Der Hintergrund: Die Hauenstein Baumschulen AG wird ihr Betriebsgebäude und die Gartenanlagen zügeln. Jetzt liegen sie mitten in Küttigen, im Dreieck zwischen der Alten Stockstrasse und der Bibersteinerstrasse. Auf dem rund 3,5 Hektaren grossen Areal sollen dereinst (frühestens ab 2018) rund 170 Wohnungen Raum für 400-500 neue Küttiger bieten (heute: ca. 6100). Nicht in einem grossen Gebäude, sondern verteilt auf mehrere unterschiedliche Gebäudetypen. Das entsprechende Siedlungskonzept stammt von der Egli Rohr Partner AG, Dättwil.

Der positive kantonale Vorprüfungsbericht beschied dem Projekt «eine haushälterische Nutzung des Bodens» und «eine gute Gestaltung der Bauten unter Einbezug des kommunalen Kulturobjekts» - damit ist eine um 1805 erbaute Villa im Westen des Areals gemeint.

Drei Parzellen fallen raus

Gegen den Gestaltungsplan waren während der öffentlichen Auflage drei Einsprachen eingegangen.

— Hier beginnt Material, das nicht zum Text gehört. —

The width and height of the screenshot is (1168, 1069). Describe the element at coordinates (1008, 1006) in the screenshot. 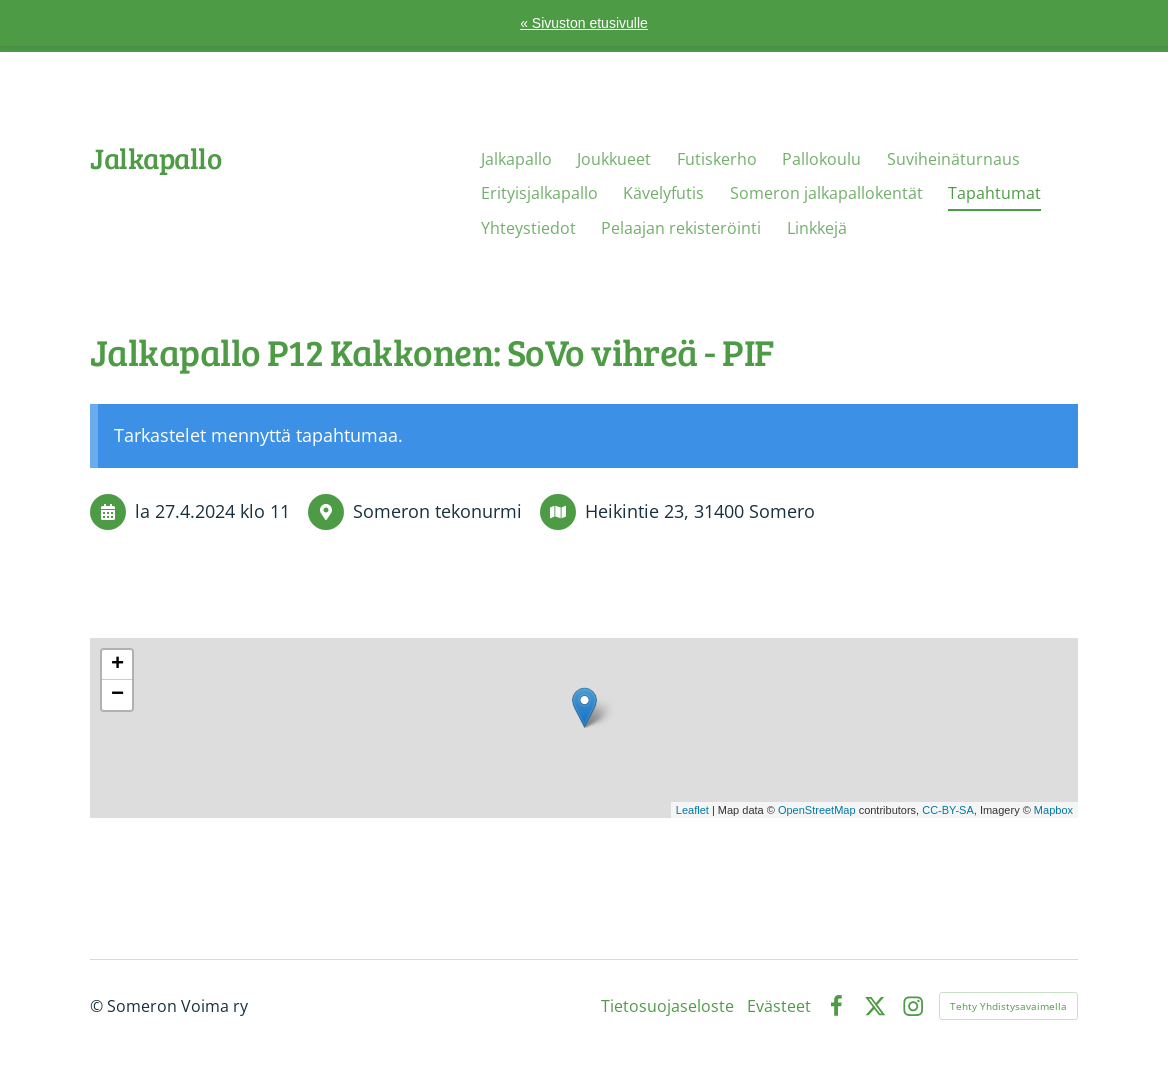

Der Gemeinderat hat sie grösstenteils abgewiesen. Gegenüber der öffentlichen Auflage gibt es nur einen Unterschied: Drei Parzellen am Baumschulweg wurden aus dem Perimeter der der Gestaltungsplanpflicht entlassen. Dies im Zusammenhang mit der kürzlich rechtskräftig gewordenen Revision der Allgemeinen Nutzungsplanung. Auf ihnen stehen heute schon Wohnhäuser respektive eine Garage.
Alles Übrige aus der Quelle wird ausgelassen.